Issue metadata
Sign in to add a comment
|
Increase in ABORT errors for starting a new service worker |
||||||||||||||||||||
Issue descriptionRegression between 56.0.2888.0 and 56.0.2889.0 that has remained. 2888: ABORT 0.02%, EXISTS 93.80% 2889: ABORT 93.36%, EXISTS 0.02% https://uma.googleplex.com/p/chrome/histograms/?endDate=20161017&dayCount=7&histograms=ServiceWorker.StartNewWorker.Status&fixupData=true&showMax=true&filters=channel%2Ceq%2C1%2Csimple_version%2Ceq%2C56.0.2888.0%2Cisofficial%2Ceq%2CTrue&implicitFilters=isofficial https://uma.googleplex.com/p/chrome/timeline_v2/?sid=3c3c51483bfb5c6bdf6c21c36a5622ec I guess the EXISTS errors became ABORT errors. Probably doesn't have real user impact but the metrics have gotten confused. Change log: https://chromium.googlesource.com/chromium/src/+log/56.0.2888.0..56.0.2889.0?pretty=fuller&n=10000
,
Dec 22 2016
I guess nothing ever guaranteed it was going to stay alive. ServiceWorkerRegisterJob calls Stop() in Complete() and then releases the reference when its destructed.
,
Dec 22 2016
I think I see the cause. We switched the order of "WorkerStopped" and "ReleaseProcessRefCount" messages in https://codereview.chromium.org/2307543002 at EmbeddedWorkerDispatcher::WorkerContextDestroyed. The SWProviderHost for the SW would keep it alive until it stopped, but since the ref count hits 0 before that, the SWProviderHost itself gets destroyed and destructs the worker. These ordering assumptions are really fragile...
,
Dec 22 2016
More notes. Previously the order was: (1) EmbeddedWorkerHostMsg_WorkerStopped (2) ChildProcessHostMsg_ShutdownRequest Now the order is reversed. It appears ShutdownRequest is triggering ServiceWorkerProviderHost to be destructed before WorkerStopped arrives. But we can't fix this just by changing the ordering, since WorkerStopped is now sent via Mojo. We would need some "AssociatedInterface" work. It might not even be enough to guarantee the ordering. If the start or stop callbacks are not invoked synchronously or involve async tasks, the ServiceWorkerVersion can unexpectedly be destroyed once the ShutdownRequest message arrives.
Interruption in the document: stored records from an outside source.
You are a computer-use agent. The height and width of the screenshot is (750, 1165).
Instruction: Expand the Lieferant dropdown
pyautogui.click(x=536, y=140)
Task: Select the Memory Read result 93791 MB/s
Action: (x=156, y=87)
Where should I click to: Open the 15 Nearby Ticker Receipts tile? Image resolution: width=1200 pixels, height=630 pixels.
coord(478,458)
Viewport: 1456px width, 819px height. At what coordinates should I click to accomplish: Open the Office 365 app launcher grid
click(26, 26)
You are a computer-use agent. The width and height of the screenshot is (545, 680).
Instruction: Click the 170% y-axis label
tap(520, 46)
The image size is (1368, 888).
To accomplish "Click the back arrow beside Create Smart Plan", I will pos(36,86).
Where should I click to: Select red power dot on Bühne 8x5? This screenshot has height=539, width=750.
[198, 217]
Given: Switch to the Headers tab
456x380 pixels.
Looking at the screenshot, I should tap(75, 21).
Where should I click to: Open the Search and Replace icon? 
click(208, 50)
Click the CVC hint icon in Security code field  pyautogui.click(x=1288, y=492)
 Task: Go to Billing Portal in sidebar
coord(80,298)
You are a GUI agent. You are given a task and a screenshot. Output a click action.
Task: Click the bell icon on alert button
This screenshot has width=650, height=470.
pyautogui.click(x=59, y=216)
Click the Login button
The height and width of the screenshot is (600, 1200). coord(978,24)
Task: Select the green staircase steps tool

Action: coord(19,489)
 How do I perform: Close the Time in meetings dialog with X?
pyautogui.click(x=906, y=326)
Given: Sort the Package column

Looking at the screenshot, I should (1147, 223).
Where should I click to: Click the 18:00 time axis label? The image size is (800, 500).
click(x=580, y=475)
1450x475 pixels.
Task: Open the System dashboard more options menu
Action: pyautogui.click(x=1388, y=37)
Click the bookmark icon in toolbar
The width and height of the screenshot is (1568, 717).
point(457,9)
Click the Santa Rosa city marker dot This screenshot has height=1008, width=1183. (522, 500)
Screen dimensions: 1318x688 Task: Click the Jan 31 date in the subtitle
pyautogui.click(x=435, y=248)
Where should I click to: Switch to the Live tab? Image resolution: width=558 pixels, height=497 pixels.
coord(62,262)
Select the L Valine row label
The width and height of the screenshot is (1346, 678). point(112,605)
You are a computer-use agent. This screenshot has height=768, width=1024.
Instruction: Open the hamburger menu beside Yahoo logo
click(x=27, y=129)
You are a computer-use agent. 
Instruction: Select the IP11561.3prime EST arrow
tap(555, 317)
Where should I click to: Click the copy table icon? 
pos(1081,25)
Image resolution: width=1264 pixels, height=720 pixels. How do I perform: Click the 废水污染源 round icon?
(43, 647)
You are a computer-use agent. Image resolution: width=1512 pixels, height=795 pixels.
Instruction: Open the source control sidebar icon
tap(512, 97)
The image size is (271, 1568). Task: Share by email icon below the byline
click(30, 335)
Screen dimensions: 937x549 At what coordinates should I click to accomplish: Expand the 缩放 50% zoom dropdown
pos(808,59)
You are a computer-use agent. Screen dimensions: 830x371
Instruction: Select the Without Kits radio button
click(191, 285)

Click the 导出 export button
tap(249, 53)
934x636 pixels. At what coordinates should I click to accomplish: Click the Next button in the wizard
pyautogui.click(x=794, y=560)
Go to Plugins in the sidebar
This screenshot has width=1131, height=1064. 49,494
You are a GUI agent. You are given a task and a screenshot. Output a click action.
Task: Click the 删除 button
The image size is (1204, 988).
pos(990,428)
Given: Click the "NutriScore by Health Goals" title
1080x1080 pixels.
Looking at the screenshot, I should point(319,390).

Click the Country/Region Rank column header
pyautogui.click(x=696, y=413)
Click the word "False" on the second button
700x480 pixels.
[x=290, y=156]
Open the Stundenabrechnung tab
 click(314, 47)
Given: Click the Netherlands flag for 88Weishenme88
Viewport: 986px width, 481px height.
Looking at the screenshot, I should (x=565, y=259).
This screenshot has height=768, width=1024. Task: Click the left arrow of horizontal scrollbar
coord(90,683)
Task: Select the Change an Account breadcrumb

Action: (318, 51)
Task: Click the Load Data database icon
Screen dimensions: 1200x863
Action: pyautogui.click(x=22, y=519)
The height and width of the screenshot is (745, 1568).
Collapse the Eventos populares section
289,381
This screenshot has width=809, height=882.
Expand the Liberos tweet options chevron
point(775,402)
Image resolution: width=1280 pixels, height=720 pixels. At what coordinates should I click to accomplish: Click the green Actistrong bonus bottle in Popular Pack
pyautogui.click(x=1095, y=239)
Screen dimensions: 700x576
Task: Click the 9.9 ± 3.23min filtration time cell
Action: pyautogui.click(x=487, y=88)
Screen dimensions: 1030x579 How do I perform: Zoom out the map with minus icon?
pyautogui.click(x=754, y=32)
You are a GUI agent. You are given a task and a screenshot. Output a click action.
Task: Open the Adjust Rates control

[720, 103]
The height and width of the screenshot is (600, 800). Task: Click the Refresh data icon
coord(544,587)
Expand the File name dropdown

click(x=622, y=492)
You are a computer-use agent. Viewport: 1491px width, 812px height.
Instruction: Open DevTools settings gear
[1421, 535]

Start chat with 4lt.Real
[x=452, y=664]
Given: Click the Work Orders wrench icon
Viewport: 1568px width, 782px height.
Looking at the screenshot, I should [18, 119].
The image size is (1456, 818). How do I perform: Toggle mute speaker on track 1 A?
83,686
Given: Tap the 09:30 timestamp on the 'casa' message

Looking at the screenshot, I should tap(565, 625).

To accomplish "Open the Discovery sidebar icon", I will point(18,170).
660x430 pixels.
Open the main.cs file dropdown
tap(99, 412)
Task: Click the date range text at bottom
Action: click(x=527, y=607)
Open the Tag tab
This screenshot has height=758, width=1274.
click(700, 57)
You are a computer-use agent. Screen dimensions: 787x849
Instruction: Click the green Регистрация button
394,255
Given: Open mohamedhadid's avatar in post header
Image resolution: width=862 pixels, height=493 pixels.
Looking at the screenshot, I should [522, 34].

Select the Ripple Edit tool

I'm not 100% sure the ordering was already guaranteed actually. WorkerStopped is sent via RenderThreadImpl::current()->thread_safe_sender() and ShutdownRequest is sent via ChildThreadImpl::Send(). Actually now I'm wondering why ScopedChildProcessReference is needed for service worker, since SWProcessManager also keeps track of running workers and keeps a ref count on the RenderProcessHost.
,
Dec 22 2016
Hum, SW's ScopedChildProcessReference was added in Nov 2013 https://codereview.chromium.org/54573002 and ServiceWorkerProcessManager in Apr 2014 https://codereview.chromium.org/238043002/
,
Dec 22 2016
OK ScopedChildProcessReference is a red herring. What's actually happening is the previous order:
(1) EmbeddedWorkerHostMsg_WorkerStopped
(2) ServiceWorkerHostMsg_ProviderDestroyed
got reversed. Now it's:
WorkerContextDestroyed()
- unregisters the worker
- WorkerWrapper is destroyed
- WebEmbeddedWorkerImpl is destroyed
- ServiceWorkerNetworkProvider is destroyed
SWNetworkProvider's dtor sends ServiceWorkerHostMsg_ProviderDestroyed in IPC or calls SWDispatcherHost::OnProviderDestroyed() in Mojo.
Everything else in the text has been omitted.